Virtuous Cycle

Brandale Randolph CdeP 1994 talks to us about his work mentoring underserved populations, his own mentors, and his plans for using bicycles to break the poverty cycle.
 
Since Thacher
My life has been somewhat of an unbelievable adventure. After attending the Wharton School at the University of Pennsylvania I returned to Los Angeles. I dabbled in the film industry and worked as a securities trader and commodities broker before moving to Texas in 2010 and starting a nonprofit dedicated to the alleviation of poverty. Through that work, I was invited to do my first TEDTalk at Texas Tech University, called Stop Throwing Breakfast Sandwiches at the Poor. I also worked with underprivileged populations such as teens who were months from being emancipated from the foster care system, chronically unemployed adults, and soon-to-be-released prison inmates. I have authored two books on poverty and just recently launched the 1854 Cycling Company, my first for-profit venture that donates a portion of its proceeds to help support ex-offenders and their efforts to re-enter society.

Pedaling Social Justice
My first passion is based on helping to make the world a better place for the people that many societies have neglected. A company that assembles bicycles supports this passion on three different levels. First, cycling is better for the environment. Second, it helps create skilled-labor jobs for commonly marginalized populations such as ex-offenders. And finally, introducing cycling to an untapped market has the potential to be extremely profitable. I am also a fan of hidden American history. I was in the process of searching for a name for my company when I came across a flyer for an anti-slavery rally that happened in the town that I now live in on July 4, 1854. This rally featured William Lloyd Garrison, Sojourner Truth, and Henry David Thoreau. I did a little research on what the rally was about and I decided to name my company in honor of it.

A Thacher Mentor
I matriculated to Thacher as a sophomore, from a community in South Central Los Angeles that was very violent in the early-to-mid-’90s. For me, everything was new. Within the first weeks at Thacher, I learned a valuable lesson from my English teacher, Phyllis Johnston. I don’t remember the assignment, but I got my first bad grade in English. For weeks, I felt that I was too dumb to be at Thacher and I should go home. Somehow, this came out in class and afterward we talked and she taught me that failure and making mistakes are part of learning. Over the course of the years, she often made sure that I was not being too hard on myself. Now, years later, as I go through the business start-up process, that lesson keeps me motivated, and less likely to dwell on my missteps.
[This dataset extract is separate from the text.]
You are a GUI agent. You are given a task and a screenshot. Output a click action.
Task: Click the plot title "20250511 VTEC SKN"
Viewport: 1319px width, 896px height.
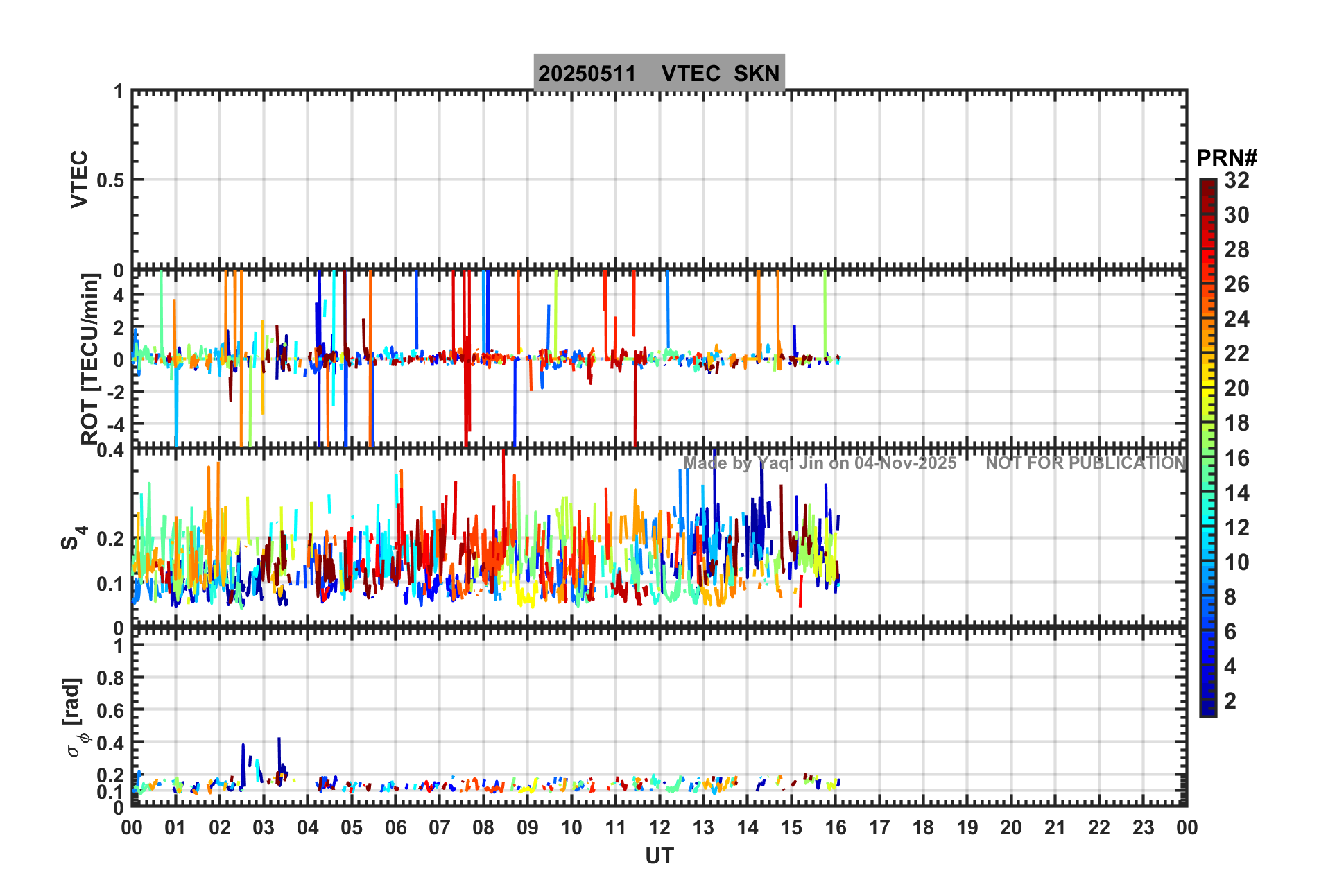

What About Mentors Since Then?
In social justice work, there are many pitfalls that can simultaneously derail both your mission and credibility. Not long ago, one of my mentors alerted me about being too affiliated with a certain prominent activist and simply because I trusted the wisdom of the mentor, I quickly separated myself. Months later, my mentor’s insight proved to be true as the prominent activist and his organization became embroiled in a scandal that made national headlines. In social justice, relationships are essential to maintaining that delicate balance between activism and credibility among your target populations. Without personal relationships, it all falls apart.

What’s Next?
While the alleviation of poverty is my overarching passion, right now my focus is on the poverty that stems from mass incarceration and the disproportionate number of ex-offenders who are released into already impoverished communities. While the data states that 56 percent of adult ex-offenders are rearrested within six months of release and 76 percent within three years, in certain communities those numbers are much higher. This often results in the loss of desperately needed financial contribution that could be the difference between poverty and stability. I hope that my company can successfully raise enough capital this spring to expand our operations to hire and train at least 20 ex-offenders. Ambitious, but that is the fire in my belly that “Derf Nameloc” (Fred Coleman) told me that I had years ago, and those flames have not died yet.